### [How to complete this task]
In the data below, find every line with the word "Python" and copy it.

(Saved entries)
::::::::::
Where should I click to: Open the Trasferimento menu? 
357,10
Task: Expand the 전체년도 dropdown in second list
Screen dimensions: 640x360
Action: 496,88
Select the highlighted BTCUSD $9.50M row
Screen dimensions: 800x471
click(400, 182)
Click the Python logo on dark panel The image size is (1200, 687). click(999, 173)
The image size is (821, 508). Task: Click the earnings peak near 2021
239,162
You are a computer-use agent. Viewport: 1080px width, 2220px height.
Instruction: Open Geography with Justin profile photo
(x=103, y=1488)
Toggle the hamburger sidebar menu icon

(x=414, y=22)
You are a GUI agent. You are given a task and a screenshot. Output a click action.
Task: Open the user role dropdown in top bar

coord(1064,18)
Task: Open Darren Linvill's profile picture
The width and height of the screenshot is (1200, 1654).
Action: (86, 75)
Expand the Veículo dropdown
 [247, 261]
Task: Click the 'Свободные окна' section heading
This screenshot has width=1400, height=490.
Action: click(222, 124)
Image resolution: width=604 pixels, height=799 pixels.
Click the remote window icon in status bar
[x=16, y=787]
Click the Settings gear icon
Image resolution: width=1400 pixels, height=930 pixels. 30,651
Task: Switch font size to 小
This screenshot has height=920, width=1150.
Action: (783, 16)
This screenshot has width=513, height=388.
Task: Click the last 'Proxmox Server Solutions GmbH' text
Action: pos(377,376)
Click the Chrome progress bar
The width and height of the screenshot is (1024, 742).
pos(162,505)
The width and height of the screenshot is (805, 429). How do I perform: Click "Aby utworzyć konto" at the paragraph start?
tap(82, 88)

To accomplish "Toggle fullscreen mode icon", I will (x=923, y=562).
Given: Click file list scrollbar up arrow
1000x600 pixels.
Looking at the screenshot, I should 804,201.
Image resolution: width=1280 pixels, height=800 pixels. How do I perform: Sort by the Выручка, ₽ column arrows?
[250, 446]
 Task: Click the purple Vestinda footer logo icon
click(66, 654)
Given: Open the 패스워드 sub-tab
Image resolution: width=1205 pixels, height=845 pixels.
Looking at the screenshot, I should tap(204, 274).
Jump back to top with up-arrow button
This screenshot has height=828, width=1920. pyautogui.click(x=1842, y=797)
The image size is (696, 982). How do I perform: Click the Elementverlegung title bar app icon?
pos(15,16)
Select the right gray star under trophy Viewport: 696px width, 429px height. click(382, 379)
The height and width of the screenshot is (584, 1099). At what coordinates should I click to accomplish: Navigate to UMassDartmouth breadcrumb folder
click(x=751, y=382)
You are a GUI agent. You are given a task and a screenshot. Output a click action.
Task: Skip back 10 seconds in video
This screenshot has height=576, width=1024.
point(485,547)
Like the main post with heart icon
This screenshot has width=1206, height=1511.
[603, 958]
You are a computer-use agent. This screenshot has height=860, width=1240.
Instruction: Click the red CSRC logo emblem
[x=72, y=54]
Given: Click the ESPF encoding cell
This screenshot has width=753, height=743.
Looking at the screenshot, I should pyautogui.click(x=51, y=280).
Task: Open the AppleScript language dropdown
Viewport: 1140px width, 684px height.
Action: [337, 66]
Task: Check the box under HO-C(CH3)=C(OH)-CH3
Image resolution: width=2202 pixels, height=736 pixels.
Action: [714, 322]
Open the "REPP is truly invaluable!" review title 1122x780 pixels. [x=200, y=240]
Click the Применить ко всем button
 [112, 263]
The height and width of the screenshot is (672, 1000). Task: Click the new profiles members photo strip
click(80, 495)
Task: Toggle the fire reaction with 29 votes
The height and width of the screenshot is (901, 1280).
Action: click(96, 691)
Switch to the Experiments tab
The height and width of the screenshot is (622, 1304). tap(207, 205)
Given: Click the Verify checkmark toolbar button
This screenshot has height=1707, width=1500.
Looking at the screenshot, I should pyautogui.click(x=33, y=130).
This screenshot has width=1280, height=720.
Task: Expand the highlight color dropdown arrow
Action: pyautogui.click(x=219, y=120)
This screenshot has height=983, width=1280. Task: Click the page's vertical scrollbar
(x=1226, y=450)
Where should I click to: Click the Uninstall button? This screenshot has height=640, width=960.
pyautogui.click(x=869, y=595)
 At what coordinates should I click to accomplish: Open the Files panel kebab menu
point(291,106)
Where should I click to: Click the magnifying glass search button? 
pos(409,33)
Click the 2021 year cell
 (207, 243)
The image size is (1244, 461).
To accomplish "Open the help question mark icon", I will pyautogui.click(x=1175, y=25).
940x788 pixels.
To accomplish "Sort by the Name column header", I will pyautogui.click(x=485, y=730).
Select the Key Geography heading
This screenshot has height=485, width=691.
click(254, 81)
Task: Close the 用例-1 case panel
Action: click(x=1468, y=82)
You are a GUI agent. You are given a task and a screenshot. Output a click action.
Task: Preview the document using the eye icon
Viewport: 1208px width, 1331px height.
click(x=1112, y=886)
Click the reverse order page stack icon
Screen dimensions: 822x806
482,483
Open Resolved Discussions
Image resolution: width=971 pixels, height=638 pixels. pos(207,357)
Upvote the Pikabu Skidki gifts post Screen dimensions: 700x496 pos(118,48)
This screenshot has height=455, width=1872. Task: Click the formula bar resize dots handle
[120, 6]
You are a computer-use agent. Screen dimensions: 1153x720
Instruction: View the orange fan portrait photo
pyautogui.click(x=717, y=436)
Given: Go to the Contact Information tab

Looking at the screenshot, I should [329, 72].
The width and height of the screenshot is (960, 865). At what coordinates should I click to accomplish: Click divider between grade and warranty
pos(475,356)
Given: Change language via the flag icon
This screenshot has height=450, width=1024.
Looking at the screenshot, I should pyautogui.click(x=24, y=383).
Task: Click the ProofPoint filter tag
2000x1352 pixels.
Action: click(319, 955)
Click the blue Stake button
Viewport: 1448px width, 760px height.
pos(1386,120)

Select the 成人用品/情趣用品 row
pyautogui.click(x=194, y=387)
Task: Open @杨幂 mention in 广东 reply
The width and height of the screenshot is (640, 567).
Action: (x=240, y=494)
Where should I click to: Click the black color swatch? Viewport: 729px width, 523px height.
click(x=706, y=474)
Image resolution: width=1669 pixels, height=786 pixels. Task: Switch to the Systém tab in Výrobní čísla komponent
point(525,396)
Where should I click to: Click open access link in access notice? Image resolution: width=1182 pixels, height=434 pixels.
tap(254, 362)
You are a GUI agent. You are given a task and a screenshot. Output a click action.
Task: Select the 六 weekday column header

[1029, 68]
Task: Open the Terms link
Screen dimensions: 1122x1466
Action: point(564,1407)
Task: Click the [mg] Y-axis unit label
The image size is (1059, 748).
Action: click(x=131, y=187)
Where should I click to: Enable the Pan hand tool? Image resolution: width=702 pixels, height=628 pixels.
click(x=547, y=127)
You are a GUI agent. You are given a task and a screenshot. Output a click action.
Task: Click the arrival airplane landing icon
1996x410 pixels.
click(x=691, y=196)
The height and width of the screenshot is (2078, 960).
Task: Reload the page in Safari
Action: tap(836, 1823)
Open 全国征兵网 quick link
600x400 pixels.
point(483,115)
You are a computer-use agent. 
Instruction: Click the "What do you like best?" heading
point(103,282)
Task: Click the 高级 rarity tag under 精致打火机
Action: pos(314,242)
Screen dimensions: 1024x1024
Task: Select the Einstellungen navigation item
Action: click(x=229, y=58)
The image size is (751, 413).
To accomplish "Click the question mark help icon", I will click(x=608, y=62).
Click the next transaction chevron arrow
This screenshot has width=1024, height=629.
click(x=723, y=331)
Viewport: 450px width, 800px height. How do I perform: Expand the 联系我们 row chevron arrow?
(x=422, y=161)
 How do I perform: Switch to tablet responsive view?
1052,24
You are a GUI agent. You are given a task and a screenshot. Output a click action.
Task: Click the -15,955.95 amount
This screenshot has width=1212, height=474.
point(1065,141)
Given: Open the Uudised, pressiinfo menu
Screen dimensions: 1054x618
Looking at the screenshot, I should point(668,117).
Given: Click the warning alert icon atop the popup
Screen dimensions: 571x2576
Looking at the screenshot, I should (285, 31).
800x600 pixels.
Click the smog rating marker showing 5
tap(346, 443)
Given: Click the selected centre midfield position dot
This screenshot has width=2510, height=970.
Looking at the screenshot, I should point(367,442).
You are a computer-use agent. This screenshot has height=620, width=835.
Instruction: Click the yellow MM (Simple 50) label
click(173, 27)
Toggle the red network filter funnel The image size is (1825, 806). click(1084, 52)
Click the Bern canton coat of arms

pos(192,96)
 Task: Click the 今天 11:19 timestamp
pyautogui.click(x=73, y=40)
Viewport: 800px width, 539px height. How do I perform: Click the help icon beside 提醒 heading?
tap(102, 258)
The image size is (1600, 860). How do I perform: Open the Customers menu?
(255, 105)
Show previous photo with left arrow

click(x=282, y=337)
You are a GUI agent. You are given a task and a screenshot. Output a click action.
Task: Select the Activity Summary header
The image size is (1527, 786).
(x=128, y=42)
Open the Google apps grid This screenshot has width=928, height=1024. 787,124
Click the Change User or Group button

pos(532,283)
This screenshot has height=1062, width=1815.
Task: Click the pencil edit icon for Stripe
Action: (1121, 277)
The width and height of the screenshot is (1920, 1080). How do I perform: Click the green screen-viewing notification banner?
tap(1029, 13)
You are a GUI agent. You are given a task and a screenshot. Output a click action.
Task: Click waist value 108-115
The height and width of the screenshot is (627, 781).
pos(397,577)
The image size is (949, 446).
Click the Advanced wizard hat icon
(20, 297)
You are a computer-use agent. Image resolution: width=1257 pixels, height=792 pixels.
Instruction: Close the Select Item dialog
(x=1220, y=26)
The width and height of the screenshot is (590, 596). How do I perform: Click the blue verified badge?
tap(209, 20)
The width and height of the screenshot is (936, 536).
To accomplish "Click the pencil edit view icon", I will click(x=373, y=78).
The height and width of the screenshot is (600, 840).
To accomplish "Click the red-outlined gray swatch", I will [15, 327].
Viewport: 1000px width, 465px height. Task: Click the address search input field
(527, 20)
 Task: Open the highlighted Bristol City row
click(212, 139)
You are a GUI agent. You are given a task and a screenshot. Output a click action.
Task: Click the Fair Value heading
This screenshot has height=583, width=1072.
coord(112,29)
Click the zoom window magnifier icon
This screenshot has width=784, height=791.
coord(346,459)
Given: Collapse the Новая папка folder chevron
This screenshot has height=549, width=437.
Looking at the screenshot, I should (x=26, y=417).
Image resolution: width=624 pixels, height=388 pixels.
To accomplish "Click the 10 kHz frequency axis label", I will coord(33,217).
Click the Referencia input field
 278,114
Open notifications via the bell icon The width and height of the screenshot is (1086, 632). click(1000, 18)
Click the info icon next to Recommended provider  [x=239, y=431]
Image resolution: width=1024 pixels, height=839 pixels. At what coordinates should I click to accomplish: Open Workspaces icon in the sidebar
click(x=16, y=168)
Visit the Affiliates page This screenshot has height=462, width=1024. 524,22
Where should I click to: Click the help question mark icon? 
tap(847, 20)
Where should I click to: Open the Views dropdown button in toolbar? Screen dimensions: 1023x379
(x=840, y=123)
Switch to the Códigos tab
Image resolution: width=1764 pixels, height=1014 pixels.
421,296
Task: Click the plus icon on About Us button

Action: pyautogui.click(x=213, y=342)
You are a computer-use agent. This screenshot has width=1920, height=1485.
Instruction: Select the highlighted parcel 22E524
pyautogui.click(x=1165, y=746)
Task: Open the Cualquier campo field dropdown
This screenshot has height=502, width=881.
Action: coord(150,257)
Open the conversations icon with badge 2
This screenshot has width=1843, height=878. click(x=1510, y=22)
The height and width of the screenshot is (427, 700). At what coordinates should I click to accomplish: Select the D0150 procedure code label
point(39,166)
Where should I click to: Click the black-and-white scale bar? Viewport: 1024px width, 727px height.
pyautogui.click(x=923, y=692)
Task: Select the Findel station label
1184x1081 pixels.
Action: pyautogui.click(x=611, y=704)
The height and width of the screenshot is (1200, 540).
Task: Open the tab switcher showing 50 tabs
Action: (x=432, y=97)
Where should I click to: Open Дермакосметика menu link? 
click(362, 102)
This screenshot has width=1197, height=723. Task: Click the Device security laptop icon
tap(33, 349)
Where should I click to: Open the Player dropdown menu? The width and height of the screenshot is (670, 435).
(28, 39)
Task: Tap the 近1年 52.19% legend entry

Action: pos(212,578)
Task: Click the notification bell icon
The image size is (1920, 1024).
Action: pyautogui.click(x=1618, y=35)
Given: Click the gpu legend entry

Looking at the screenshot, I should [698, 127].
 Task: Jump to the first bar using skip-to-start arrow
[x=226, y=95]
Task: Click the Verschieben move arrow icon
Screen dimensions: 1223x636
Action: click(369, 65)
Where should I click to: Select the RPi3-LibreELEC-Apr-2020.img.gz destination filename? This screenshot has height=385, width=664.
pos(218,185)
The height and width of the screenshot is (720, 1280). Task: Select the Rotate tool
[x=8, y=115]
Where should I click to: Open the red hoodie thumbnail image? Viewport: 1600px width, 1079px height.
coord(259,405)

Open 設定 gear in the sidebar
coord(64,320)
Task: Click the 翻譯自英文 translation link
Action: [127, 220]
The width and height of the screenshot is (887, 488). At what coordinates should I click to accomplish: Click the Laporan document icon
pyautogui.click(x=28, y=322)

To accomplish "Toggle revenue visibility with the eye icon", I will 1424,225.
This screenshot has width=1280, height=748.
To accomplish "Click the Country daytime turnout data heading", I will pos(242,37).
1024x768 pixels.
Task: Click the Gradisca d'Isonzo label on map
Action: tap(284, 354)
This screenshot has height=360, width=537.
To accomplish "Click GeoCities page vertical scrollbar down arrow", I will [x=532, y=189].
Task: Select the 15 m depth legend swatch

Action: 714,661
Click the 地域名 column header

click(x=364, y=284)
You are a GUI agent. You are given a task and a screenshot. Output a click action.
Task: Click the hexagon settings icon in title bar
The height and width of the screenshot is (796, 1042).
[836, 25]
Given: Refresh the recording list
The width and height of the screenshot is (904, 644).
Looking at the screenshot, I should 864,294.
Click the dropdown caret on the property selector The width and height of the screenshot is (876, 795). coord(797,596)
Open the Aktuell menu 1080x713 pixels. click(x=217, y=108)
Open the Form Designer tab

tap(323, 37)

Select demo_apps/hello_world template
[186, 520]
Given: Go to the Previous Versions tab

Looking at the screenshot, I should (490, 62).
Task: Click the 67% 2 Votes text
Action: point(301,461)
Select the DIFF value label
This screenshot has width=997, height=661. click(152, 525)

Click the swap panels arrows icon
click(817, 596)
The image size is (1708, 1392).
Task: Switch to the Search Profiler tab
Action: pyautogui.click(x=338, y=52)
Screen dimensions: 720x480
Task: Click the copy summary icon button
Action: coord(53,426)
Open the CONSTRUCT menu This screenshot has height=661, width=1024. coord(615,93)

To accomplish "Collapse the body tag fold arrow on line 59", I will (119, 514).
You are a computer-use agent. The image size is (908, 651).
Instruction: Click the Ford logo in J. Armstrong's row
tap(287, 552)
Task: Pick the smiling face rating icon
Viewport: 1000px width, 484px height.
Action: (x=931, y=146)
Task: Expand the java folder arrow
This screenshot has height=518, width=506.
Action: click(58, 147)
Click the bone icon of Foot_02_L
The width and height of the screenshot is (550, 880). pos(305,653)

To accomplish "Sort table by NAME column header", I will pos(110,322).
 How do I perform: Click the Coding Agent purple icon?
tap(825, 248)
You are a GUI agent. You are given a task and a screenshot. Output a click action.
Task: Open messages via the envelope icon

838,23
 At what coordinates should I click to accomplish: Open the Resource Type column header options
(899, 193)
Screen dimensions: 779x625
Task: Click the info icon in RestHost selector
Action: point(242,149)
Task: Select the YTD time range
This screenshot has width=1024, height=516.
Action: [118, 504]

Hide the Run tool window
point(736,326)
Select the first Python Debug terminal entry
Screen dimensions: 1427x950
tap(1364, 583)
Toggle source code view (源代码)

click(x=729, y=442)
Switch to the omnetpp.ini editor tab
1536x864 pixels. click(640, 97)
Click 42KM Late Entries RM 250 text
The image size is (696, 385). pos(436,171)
::::::::::
### [Exercise result]
Click the Python logo on dark panel The image size is (1200, 687). click(999, 173)
Select the first Python Debug terminal entry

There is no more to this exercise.